━━━━━ PROVIDED PASSAGE ━━━━━

The church was interested in having Easter celebrated at the correct time, so it was decided that the calendar would be modified. The fix was to define that years divisible by 100 will be leap years only if they are divisible by 400 as well. So, in the last millennium, 1200, 1600 and 2000 were leap years, but 1100, 1300, 1400, 1500, 1700, 1800 and 1900 were not. That gives a correction of 7 days. This millennium will have 8 days corrected.

The Gregorian calendar also fixed the first day of the year as January 1, which was already the first day used in Italy, Germany, and other places, but not universally (the British Empire, for example, began the year on March 25).

When the new calendar was put in use, to correct the error already accumulated in the thirteen centuries since the first church council of Nicaea, a deletion of ten dates was made passing from October 4, 1582 directly to October 15, 1582. This created some consternation, and the church was accused of stealing days of people's lives.

━━━━━

TASKS TO PERFORM ->
[1] From the passage on the Gregorian calendar, return the text that begins at the words "The church was interested" and stops after "8 days corrected.".
[2] According to the calendar passage, on what date did the British Empire begin its year?
[3] Write what comes next in the passage on the Gregorian calendar, picking up after its final sentence.

━━━━━ DATA EXCERPTS ━━━━━

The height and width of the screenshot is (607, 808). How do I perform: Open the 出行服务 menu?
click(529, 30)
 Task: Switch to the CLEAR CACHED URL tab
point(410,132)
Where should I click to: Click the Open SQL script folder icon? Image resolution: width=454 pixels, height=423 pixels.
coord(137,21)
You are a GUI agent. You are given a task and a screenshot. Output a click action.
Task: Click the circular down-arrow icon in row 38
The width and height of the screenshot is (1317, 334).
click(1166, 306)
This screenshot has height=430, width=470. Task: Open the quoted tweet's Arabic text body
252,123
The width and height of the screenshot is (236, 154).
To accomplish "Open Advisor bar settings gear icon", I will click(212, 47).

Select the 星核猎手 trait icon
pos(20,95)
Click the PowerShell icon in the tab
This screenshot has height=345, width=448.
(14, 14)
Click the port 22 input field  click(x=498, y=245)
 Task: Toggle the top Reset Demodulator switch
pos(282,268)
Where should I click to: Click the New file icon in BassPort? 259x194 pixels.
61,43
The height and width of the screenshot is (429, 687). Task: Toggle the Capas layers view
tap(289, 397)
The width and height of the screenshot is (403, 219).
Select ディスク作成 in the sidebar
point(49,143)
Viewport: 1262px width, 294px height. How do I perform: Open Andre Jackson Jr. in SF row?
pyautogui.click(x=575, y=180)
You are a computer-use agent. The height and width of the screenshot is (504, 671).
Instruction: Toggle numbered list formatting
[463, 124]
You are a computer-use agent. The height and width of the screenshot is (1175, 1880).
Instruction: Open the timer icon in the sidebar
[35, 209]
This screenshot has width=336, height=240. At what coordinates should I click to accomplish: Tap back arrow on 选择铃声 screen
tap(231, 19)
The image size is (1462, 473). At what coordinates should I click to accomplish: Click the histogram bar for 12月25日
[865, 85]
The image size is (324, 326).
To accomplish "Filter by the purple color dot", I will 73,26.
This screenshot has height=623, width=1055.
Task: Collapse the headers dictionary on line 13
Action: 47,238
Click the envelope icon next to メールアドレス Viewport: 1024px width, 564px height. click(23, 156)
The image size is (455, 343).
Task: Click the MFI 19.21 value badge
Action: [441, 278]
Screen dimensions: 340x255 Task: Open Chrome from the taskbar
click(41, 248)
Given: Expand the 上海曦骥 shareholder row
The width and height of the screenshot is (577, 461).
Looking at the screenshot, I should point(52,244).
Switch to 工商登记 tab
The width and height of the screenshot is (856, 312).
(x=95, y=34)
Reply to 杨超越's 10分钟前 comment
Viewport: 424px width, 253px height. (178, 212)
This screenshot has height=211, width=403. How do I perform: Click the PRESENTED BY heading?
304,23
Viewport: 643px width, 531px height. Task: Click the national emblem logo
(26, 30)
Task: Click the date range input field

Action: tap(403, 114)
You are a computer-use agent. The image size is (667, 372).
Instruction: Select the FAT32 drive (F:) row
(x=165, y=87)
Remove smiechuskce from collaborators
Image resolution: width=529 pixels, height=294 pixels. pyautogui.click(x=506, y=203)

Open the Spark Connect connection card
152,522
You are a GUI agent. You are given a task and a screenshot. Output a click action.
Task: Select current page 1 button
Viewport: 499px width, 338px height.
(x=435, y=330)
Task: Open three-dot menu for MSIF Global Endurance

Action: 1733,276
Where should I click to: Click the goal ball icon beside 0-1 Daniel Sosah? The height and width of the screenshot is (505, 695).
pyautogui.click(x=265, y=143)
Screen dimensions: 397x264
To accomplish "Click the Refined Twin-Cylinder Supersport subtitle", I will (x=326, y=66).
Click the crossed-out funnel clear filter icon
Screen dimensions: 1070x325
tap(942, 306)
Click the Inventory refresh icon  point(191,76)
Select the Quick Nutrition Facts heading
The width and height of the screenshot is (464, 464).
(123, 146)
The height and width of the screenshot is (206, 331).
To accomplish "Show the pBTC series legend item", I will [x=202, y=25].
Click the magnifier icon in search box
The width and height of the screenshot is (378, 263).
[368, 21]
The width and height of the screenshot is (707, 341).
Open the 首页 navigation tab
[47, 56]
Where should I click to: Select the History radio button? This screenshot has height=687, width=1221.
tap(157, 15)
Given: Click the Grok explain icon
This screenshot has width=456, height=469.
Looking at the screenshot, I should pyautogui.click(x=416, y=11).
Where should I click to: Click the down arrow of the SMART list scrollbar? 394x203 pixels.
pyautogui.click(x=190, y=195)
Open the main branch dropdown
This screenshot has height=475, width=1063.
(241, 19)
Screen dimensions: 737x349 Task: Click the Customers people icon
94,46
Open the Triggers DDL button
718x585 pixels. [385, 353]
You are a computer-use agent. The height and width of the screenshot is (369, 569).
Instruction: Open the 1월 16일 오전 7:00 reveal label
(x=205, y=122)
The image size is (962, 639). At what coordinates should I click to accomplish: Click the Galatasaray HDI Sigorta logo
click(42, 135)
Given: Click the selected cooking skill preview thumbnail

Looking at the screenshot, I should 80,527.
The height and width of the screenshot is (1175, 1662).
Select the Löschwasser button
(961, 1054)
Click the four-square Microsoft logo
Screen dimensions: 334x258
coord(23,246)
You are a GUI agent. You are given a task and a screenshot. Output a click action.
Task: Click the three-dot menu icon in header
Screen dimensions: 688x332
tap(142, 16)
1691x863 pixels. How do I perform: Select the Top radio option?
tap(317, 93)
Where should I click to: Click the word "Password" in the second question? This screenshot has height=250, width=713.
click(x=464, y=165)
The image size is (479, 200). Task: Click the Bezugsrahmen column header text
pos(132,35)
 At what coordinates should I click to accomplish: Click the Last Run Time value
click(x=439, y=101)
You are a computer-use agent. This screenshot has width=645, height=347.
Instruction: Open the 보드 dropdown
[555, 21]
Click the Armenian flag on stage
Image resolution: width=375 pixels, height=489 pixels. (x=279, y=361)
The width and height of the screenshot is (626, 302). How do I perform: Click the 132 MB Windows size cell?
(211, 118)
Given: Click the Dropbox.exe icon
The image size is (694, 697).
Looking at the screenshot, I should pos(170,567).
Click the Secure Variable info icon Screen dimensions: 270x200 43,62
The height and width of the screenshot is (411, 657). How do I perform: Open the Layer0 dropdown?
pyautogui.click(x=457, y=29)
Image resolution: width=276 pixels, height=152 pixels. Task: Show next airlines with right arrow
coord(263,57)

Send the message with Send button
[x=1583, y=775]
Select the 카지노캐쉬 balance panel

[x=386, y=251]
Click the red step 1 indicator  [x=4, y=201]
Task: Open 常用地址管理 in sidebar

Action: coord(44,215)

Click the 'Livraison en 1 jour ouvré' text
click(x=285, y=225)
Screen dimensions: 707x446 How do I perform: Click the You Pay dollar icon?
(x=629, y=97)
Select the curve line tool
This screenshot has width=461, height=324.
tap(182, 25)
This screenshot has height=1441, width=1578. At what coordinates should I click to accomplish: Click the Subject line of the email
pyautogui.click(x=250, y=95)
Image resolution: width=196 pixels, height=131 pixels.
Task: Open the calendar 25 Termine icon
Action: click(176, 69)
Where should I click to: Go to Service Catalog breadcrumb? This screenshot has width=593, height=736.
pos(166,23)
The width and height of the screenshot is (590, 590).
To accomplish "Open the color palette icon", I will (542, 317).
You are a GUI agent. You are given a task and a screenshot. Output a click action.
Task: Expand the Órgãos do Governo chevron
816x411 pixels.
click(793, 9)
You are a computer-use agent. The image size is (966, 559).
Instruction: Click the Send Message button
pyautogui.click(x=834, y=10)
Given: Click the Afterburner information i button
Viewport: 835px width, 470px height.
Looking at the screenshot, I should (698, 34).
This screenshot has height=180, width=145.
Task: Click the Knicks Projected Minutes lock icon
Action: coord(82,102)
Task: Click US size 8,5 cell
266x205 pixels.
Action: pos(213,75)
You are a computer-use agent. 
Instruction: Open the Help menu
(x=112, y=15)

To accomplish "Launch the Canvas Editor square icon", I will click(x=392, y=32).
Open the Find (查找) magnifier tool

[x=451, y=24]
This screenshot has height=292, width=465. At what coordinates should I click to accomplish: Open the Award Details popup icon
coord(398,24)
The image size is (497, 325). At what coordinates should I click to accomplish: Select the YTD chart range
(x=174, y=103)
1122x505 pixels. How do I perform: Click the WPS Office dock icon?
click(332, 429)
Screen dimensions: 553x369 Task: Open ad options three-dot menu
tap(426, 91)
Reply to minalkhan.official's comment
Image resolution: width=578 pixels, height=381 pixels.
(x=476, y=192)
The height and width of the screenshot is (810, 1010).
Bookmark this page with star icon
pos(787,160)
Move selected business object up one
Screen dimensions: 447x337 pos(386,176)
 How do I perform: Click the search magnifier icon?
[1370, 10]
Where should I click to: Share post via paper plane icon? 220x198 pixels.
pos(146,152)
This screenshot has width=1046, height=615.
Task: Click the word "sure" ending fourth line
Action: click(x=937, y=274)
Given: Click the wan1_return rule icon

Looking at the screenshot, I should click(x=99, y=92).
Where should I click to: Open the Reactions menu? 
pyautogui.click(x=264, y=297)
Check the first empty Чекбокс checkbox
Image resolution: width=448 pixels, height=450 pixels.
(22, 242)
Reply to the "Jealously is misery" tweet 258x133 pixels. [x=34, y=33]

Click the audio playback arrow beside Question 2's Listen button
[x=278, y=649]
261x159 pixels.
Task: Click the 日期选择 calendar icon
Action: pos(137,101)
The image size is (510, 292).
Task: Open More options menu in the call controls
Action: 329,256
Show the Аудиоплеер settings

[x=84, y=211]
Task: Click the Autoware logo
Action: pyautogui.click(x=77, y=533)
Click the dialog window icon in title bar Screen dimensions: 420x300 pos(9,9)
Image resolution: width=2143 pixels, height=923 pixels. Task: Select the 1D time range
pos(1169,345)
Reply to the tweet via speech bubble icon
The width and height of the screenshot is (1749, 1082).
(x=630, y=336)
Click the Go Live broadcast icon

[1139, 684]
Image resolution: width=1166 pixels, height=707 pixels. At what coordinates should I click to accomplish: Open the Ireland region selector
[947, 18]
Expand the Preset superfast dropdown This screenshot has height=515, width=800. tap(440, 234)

━━━━━

EXPECTED RESPONSES ->
[1]
The church was interested in having Easter celebrated at the correct time, so it was decided that the calendar would be modified. The fix was to define that years divisible by 100 will be leap years only if they are divisible by 400 as well. So, in the last millennium, 1200, 1600 and 2000 were leap years, but 1100, 1300, 1400, 1500, 1700, 1800 and 1900 were not. That gives a correction of 7 days. This millennium will have 8 days corrected.

[2] March 25

[3]
Not all countries accepted the new calendar immediately. The British Empire (including what is now the United States) didn't adopt it until 1752, by which time it was necessary to correct by eleven dates (September 2, 1752 being followed by September 14, 1752). Again, people objected to the change--not because they literally thought days were being stolen from their lives, but because they were paid only for days actually worked, but were required to pay a full month's rent for the shortened September, causing hardship. Russia did not accept the new calendar until 1918, which has the bizarre consequence that the anniversary of the [October revolution]? now falls in November. There are groups inside most or all of the churches of Eastern Orthodoxy which did not accept the change to the new calendar. These Old Calendarist groups tend to assert that under the Julian Calendar the eternal liturgy in Heaven was reflected on earth by the liturgical calendar, and that the change meant that Heaven and Earth would be out of tune.

The Gregorian calendar can be extended to dates preceding its official introduction, producing the Proleptic Gregorian Calendar.

The Gregorian calendar's year is divided into 12 months: January, February, March, April, May, June, July, August, September, October, November, and December.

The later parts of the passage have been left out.